CORDIER SYLVIE

Auteur de la fiche : Anise Poslel-Vinay

SYLVIE CORDIER

Le 1er novembre 1942, Sylvie (née Marie Girard en 1923) vient d’avoir 19 ans et trouve enfin le moyen de « travailler » contre les Allemands, avec le groupe naissant des jeunes de l’OCM (Organisation civile et militaire). Une camarade de l’OCMJ, Marie Chamming’s, auteur du livre J’ai choisi la tempête (éd. France Empire, 1984), fait sa connaissance : « Une très grande jeune fille brune aux yeux clairs, avec des sourcils durs, mais une bouche très tendre, et surtout, un port de reine…: elle ne ferait qu’un travail mûri, pesé, nécessaire. » Sylvie Cordier accomplit en effet un travail de secrétariat important, jusqu’à remplacer un des dirigeants arrêté. En outre elle mit sur pied, avec Marie Chamming’s, Marie-Hélène Lefaucheux et d’autres un service social pour l’aide aux familles des camarades arrêtés. Il existait alors un « Comité d’Aide aux Déportés », le C.A.D.

Le 31 juillet 1944, après deux ans de la vie harassante des résistants à temps complet, Sylvie est arrêtée à son tour. Secrétaire nationale adjointe de l’OCMJ à cette époque, elle connaissait tout de l’organisation, tous ses dirigeant et elle fut abominablement torturée : baignoire, nerf de boeuf, coma après avoir été écartelée, jambe et bras attachés aux pieds d’un bureau. Réveil dans un hôpital où on lui a remis la hanche et le bras déboîtés. Elle n’avait pas parlé.

Quelques jours après, tenant à peine debout elle est déportée à Ravensbrück par le train du 15 août 1944. Elle est donc une 57000 qui sera envoyée à Torgau le 2 septembre, renvoyée à Ravensbrück pour refus collectif de travail, et jointe au transport de représailles de Kônigsberg le 15 octobre. Elle y contracte le typhus et est renvoyée à Ravensbrück avec un groupe de malades le 20 novembre. En février 1945. elle souffre de dysenterie, d’avitaminose d’un oedème généralisé et d’une pleurésie. Le 2 mars, elle subit une des premières « sélections » -générales où elle tente, en vain hélas de sauver Madame Emilie Tillion. Elle-même malgré son extrême pâleur et sa démarche encore claudicante, échappe à la désignation mortelle. Le 25 avril, Sylvie Cordier est libérée par la Croix Rouge Suédoise.
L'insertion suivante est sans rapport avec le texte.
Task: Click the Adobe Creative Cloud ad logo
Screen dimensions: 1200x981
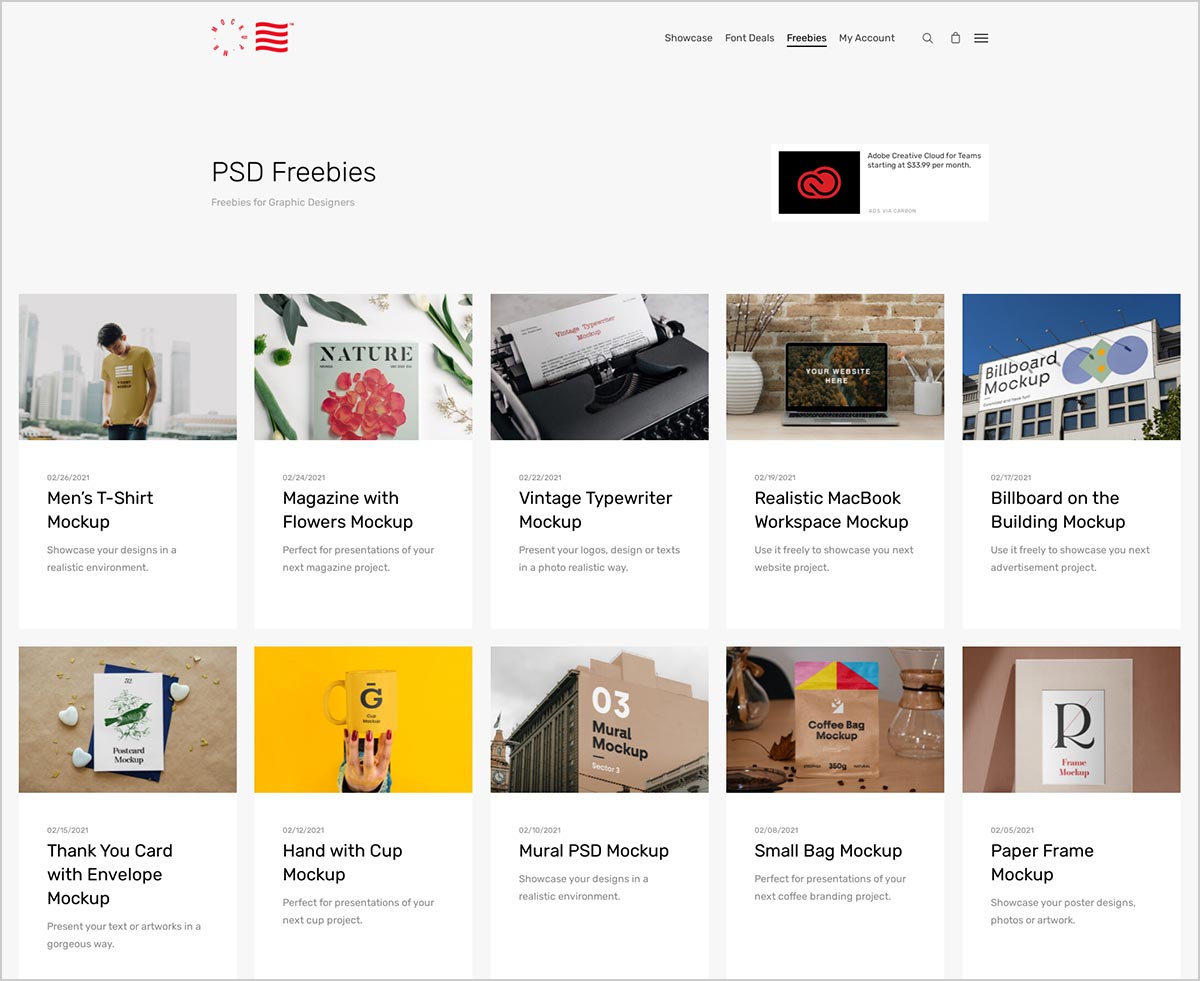Action: pyautogui.click(x=819, y=182)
Malade, elle sera admirablement soignée en Suède jusqu’au 10 juillet, date de son retour en France. Mais le 22 août elle a une rechute de pleurésie et en novembre, elle est envoyée au sanatorium de Sancellemoz.

Sylvie finit par se remettre, elle se marie et a la grande joie d’avoir des enfants et des petits-enfants qu’elle adore. Hantée par son douloureux passé, elle n’en parlera jamais. Elle regarde avec effroi le monde qui continue de se déchirer et elle est présente à tous les drames de l’après-guerre : guerre d’Algérie, pénurie en Pologne, famine en Afrique. En dépit de ses problèmes de santé qui ne cesseront jamais, elle apportera son aide immédiate et efficace aux victimes de ces drames que le hasard lui enverra. Sylvie aide aussi discrètement des camarades de déportation en difficulté : mobilier, vêtements, alimentation, pharmacie, bonnes adresses, les dépannages sont faits en un rien de temps et toujours avec ce grand rire qui met les gens à l’aise.

Sylvie aimait ses semblables comme elle aimait son pays. Un petit billet à ses parents jeté du train du 15 août disait ceci : « Parents bien-aimés… Je n’ai qu’un seul amour, celui de ma France et celui de ceux qui ont fait de moi une bonne Française. Merci, merci, je vous adore. »

Sylvie Cordier était Chevalier de la Légion d’Honneur, médaillée de la Résistance et Croix de Guerre 39-45.